You can feel the pitter-patter of pop-sensitive structures slipping through the cracks in their breakdowns and blast beats, exploding in festival-ready hooks that hit home with harmonies and melodies you couldn’t always manage. Whether it’s the atmospheric air that permeates the pummelling post-hardcore of I’m Not The Only One, or the explosive nu-metal electro-pop that brings On The Inside to life, there’s a sense of shifting allegiances throughout Within Each Lies The Other. As far as Charlie is concerned, AS EVERYTHING UNFOLDS aren’t afraid to follow in the footsteps of their idols in order to evolve, no matter the cost.

“I think BRING ME THE HORIZON are a perfect example of that, they’ve grown and changed as they’ve got older, no matter what. They’re 100% our biggest influence, in terms of their creativity, the way they do things, and their psychology behind their writing, and their marketing, it’s spot on, I love it all,” enthuses Charlie, aware of the costs such creativity can bring in a scene as stuck in their ways as the one they’re currently in. “You can’t really win either way; if you stay the same, people will slag you off, and if you change, people will slag you off so you might as well do what you feel is right.”

That process of learning is something we as humans do day-to-day, yet we often take it for granted. When writing and recording Within Each Lies The Other, they found themselves flat on their backs on metaphorical sofas, seeking solace in the catharsis their time in the studio offered, treating them far more as therapy sessions than anything else, learning more about themselves than they ever have. “It’s written like a therapy album, like it’s acknowledging the problems. There’s song’s like Wallow, where it’s a pure shouting into your pillow kind of thing, and then you’ve got songs like Grayscale which is looking at that balance, like seeing life in grayscale rather than in black and white, and that idea of not seeing the right and wrong, but seeing the inbetween, so it’s definitely an album that describes the different journeys of how I’ve felt over the last few years.”

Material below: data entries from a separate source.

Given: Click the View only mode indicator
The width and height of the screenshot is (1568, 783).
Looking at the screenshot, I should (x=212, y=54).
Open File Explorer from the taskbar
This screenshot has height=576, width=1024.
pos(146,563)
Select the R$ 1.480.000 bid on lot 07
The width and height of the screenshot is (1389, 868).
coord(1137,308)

It’s this duality of understanding that AS EVERYTHING UNFOLDS delves into throughout Within Each Lies The Other. Whilst there was much inspiration influencing the lyrical labyrinths Charlie and co have spent their time navigating, it was ultimately a philosophical and psychological deep-dive into some age-old mantras that makes the album such an adventure in self-discovery, as Charlie explains. “There’s the saying ‘as above, so below’ which is like you can’t have that which is above without that which is below, but that’s quite a wide thing, so I wanted to see how I could take that and make it more specific to the person. So for me, it’s like within each lies the other, so within each of us there’s always another version of us which you’re either not very proud of, or you don’t like to acknowledge. It’s the idea that you have to experience the bad things in order to get the good things out of life and out of yourself, so it’s that idea of without going through some kind of hardship, you can’t experience that positive side of yourself, or a self that analyses situations in a new way.”

There’s a sense of defiance that pulses through the veins that power AS EVERYTHING UNFOLDS. You can hear it in their words, and you can hear it across Within Each Lies The Other. There’s this whole new understanding of music, and of the role in which they’re now playing. They know they’re outsiders infiltrating an inner circle, and they really couldn’t care less in the most empowering of ways,

“We like to stir the pot. We like to put a bit of the heavy in, then a bit of a ballad, and a bit of the synthy stuff. We just write music that we enjoy writing, and I think a lot more people need to do that rather than stick to a formula of what they think they should do, because if everybody just wrote music they liked, I think we’d have better music.”

Within Each Lies The Other is out now via Long Branch Records.